Extract:

Content starts

America celebrated its 250th birthday this week by trying to cook itself alive. A weeklong heat wave has now killed at least 25 people, with 40 million Americans still under heat alerts as of Sunday, and Phoenix staring down a projected 114-degree high by midweek. Happy birthday, everyone. Please drink water.
The Numbers Are Bad and Getting Worse
NBC News reports that at least 18 record high temperatures were set on the Fourth of July alone, in cities including Washington D.C., Baltimore, Raleigh, Norfolk, and Atlantic City. Think about that for a second. Eighteen records. In one day. On a national holiday where millions of people were standing outside watching fireworks.
Of the 25 confirmed or suspected heat-related deaths, 22 were in New Jersey alone, spread across 10 counties, according to the state's Department of Health. Two more deaths were reported in Hinds County, Mississippi, and one in Cook County, Illinois. In New York City, more than 378 people visited emergency rooms for heat-related illness, per the city's Health Department. And the week isn't over.
What It Actually Feels Like Outside Right Now
Heat index values, meaning what the temperature actually feels like to the human body rather than what a thermometer technically reads, are hitting 100 to 105 degrees Sunday across Philadelphia, Washington, Baltimore, Raleigh, Charleston, and Jacksonville, according to NBC News. The heat index is the number that matters. It's the one that kills people.
Out west, the situation is grimmer. NBC News reports that extreme heat watches cover parts of Arizona and California, including Phoenix and Tucson, running from Tuesday through Thursday. Daytime highs in Phoenix could reach 114 degrees. To be clear: 114 degrees is a temperature at which you can get a first-degree burn from touching metal that has been sitting in the sun. People live there. People work outside there.
Now Add Storms on Top of All That
Because why not. Saturday's storms produced more than 540 damaging wind gust reports across the central and eastern United States, according to the National Weather Service's Storm Prediction Center, as cited by NBC News. The strongest gusts clocked in at 92 mph in Norman, Oklahoma, and 87 mph in Suffolk County, New York. For reference, a Category 1 hurricane starts at 74 mph.
Sunday is not offering much relief. NBC News reports that 25 million people are under storm alerts across the Plains, Southeast, and mid-Atlantic, with conditions favorable for wind gusts over 70 mph and quarter-sized hail in the Philadelphia-Washington-Baltimore corridor. Travel delays are expected Sunday afternoon and evening at major airports in Dallas, Nashville, Chicago, Cincinnati, Charlotte, Atlanta, New York, Philadelphia, and Washington. So if you're flying home from a holiday weekend, buckle in. Literally.
Flash Flooding Threat Through Monday
The misery continues into the work week. NBC News reports that through Monday, 34 million people from Delaware to Connecticut are under flood alerts. Slow-moving storms packed with moisture are raising the risk of localized flash flooding, particularly across the mid-Atlantic.
Rainfall rates could hit 2 inches per hour, with total accumulations of 2 to 8 inches possible through Monday, according to NBC News. Urban flash flooding is a specific concern in Philadelphia, New York, and Hartford, Connecticut. So the sequence here is: record heat, severe thunderstorms, then flash floods. It's less of a holiday weekend and more of a stress test.

Content ends

What the task asks:
Could you carry the article on the Fourth of July heat wave, storms, and flooding forward from its final paragraph, writing what comes next?

Provided data:
Content starts

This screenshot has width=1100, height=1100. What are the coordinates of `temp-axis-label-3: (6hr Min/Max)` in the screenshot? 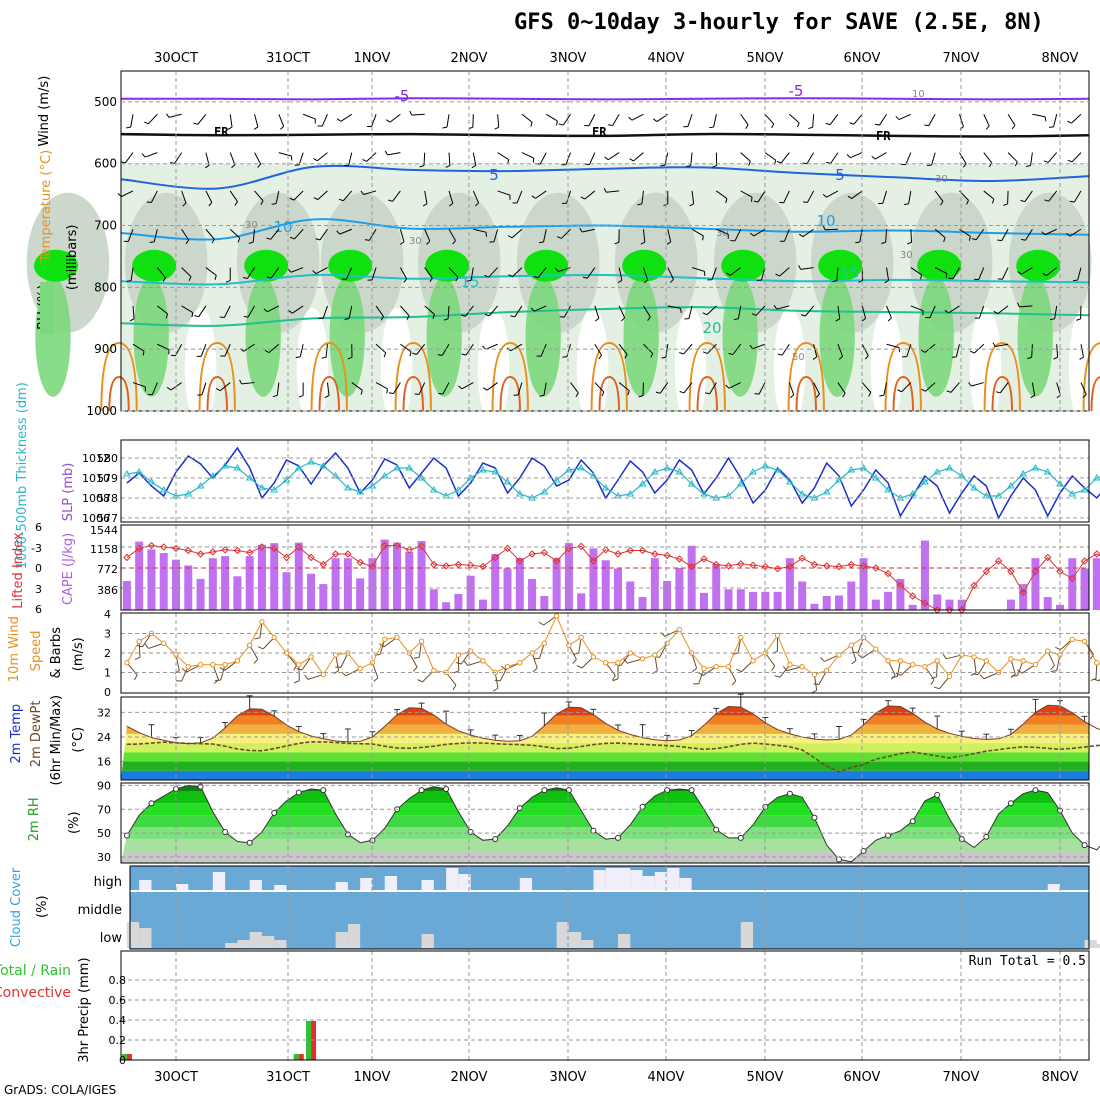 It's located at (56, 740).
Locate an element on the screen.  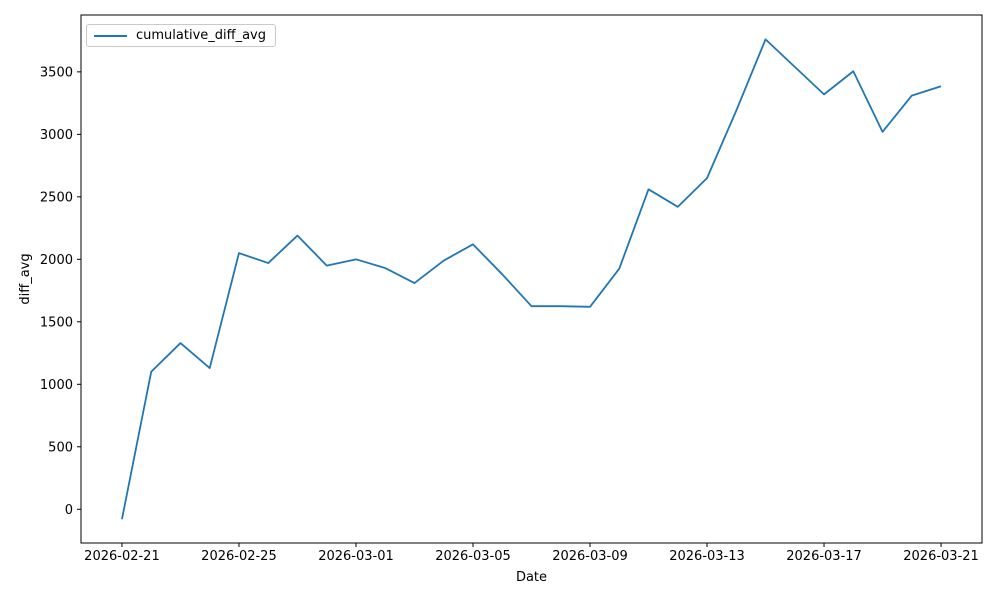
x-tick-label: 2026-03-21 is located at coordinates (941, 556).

Content ends

Task result:
Relief Is Coming, Eventually
There is, technically, a light at the end of the tunnel for the East Coast. NBC News reports that temperatures will begin to drop this week, with highs generally settling into the 70s to low 90s across the region. That is a meaningful improvement from what we've been dealing with.
The Southwest is a different story. That 114-degree watch in Phoenix doesn't break until Thursday, and "extreme heat watch" is the kind of phrase that tends to get normalized right up until it kills somebody. The pattern across all of this, from the deaths concentrated in New Jersey to the ER visits in New York to the watches in Arizona, is that extreme heat is not a weather inconvenience. It is a public health emergency that we keep treating like a weather inconvenience.
The Dingo Take
Here's the thing about 25 heat deaths over a single holiday week: that number is almost certainly an undercount. Heat deaths are notoriously difficult to attribute, slow to be confirmed, and disproportionately concentrated among people who don't have air conditioning, don't have someone checking on them, and don't show up in the news. Twenty-two of those 25 deaths were in New Jersey. New Jersey. Not Phoenix, not Death Valley. New Jersey in July.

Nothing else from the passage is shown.